The Last Metro, which was nominated for an Oscar (it lost to Vladimir Menshov's Moscow Does Not Believe In Tears if you can believe it) and swept the French Césars, is a riot of big time sensuality, and Criterion's impeccable dual-DVD release, fully restored from a high definition digital transfer looks and sounds impeccable.
It's one of Truffaut's most visually arresting films, not least of all because of its' lead, the luminous Catherine Deneuve. Granted, that's like saying a it's gorgeous day outside because the sun is so brilliant, but cinematographer Nestor Almendros lights the actress as though she were a beacon of love and hope in a world gone drab.
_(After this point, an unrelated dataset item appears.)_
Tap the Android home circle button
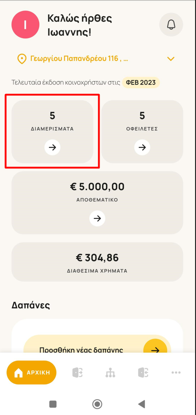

And, for Paris, it is indeed a dark time: it's 1942 and the Nazis have occupied Paris, where Marion Steiner (Deneuve) is the acting head of the Theatre Montmartre. Her Jewish husband Lucas (Heinz Bennett) has apparently fled the City of Light for less politically treacherous territory, and Marion has taken over the banal daily realities of keeping the theater functional in the face of increasing hostility. As she prepares to mount her husband's final play, the indelicately-titled Disappearance, she must also contend with a menagerie of theater types, including an actor new to the repertory cast, the unapologetically randy Bernard (Gerard Depardieu), who is first seen in a comical sidewalk pas de deux, attempting to pick up a thoroughly unimpressed Marion.
Truffaut steals a page (or two) from Ernst Lubitsch's To Be or Not to Be, but the that director's famous "touch" is absent from The Last Metro, replaced by a more sombre (but no less lovestruck) tone that envisions the Theatre Montmartre as one of the final artistic bulwarks against the culture-obliterating Nazi machine.
Even more annoying than the Germans, however, are the French collaborators, here represented by the unctuous theater critic Daxiat (Jean-Louis Richard), who attempts to assure Marion that he is a great admirer of her husband's work but later espouses anti-Semitic propaganda via the airwaves and his column in the collaborationist newspaper, Je Suis Partout ("I am everywhere).
But all is not as it seems: Lucas Steiner has *not* fled his beloved theater and is instead living in the cramped cellars below the stage, bedeviled and wild of countenance, a comically tragic riff on Gaston Laroux' subterranean phantom. To ease his torment and aid his theater, Steiner eavesdrops on rehearsals via the buildings heating ducts, taking notes and passing them on to Marion, who in turn passes them on to the cast and crew, among them Sabine Haudepin's gamine ingenue Nadine and Jean Poiret as the gay theater director Jean-Loup Cottins.
Set against a soundtrack built upon various renditions of Edith Piaf's Mon amant de Saint-Jean (including one by French chanteusse Renata Tebaldi), Truffaut's film is a love letter to the theater (much as Day for Night was for cinema).
But it's also very much in tune with the schizophrenic nature of acting itself. Duality is everywhere: the characters and the actors who play them; occupied Paris and the Free France resistance; Daxiat's perfidious love/hate relationship with both the Jews and his own critical self; the floorboards and Lucas Steiner's cramped quarters below.
Love triumphs in the end, of course, but along the way Truffaut explores the nature of love during wartime and the essence of both Melopomeme and Thalia, tragedy and comedy. Lush and romantic with occasional stylistic nods to the director's origins in the nouvelle vague (the film begins and ends with overlapping sequences of both real and staged period footage), The Last Metro was Truffaut's last masterpiece. In keeping with its theme of duality, it's both a pop confection and a cunning statement on the importance of maintaining a semblance of artistic creativity (if not normalcy) when confronted by the worst the real world has to offer. It's not just your sanity that's at stake, Truffaut observes, but also your heart.